Max Siollun is a Nigerian historian who specializes on Nigerian history with a particular focus on the Nigerian military and how it has affected Nigeria's socio-political trajectory from the pre-colonial era to the present. Siollun was educated in England, graduating from the University of London.

Articles and books 

Siollun's book Oil, Politics and Violence: Nigeria's Military Coup Culture (1966–1976), published in 2009, has received favorable reviews by numerous commentators who note Siollun's contribution to Nigerian history, not least for its dispassionate tone, critical insight and unpacking of a complex series of events which were hitherto poorly documented or not documented at all.
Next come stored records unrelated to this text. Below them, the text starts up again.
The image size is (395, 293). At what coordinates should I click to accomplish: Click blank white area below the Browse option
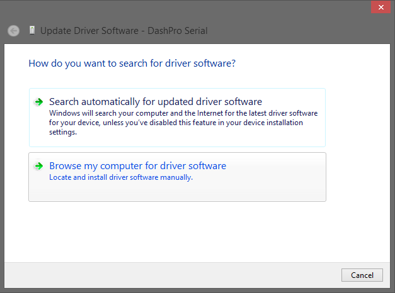tap(189, 229)
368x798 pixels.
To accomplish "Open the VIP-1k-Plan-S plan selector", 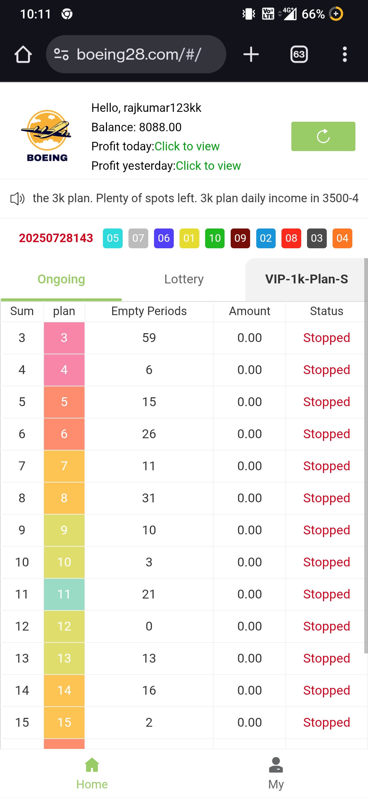I will [306, 279].
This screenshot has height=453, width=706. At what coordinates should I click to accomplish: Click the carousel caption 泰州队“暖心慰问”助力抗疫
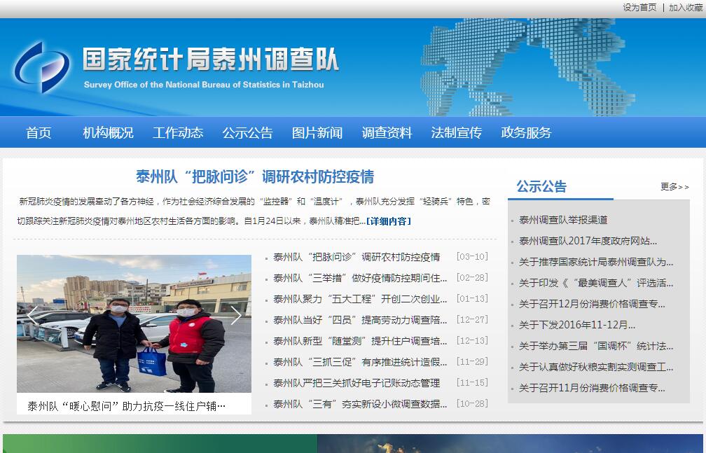[x=127, y=405]
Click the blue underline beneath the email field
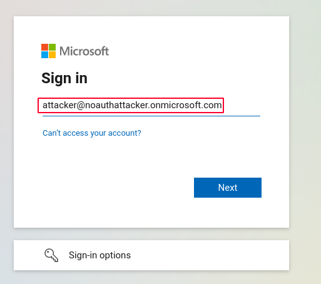This screenshot has width=321, height=284. click(x=151, y=116)
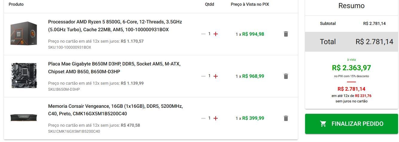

Siollun has written about the infamous Dikko Affair, which strained diplomatic relations between Great Britain and Nigeria for some time. Siollun's fourth book What Britain Did to Nigeria: A Short History of Conquest and Rule was published in 2021.

Bibliography
 
 
 Nigeria's Soldiers of Fortune: The Abacha and Obasanjo Years, Oxford University Press, 2019.
 What Britain Did to Nigeria: A Short History of Conquest and Rule, C. Hurst & Co Publishers, 2021. .

References 

21st-century Nigerian historians
Living people
Alumni of the University of London
Historians of Nigeria
Year of birth missing (living people)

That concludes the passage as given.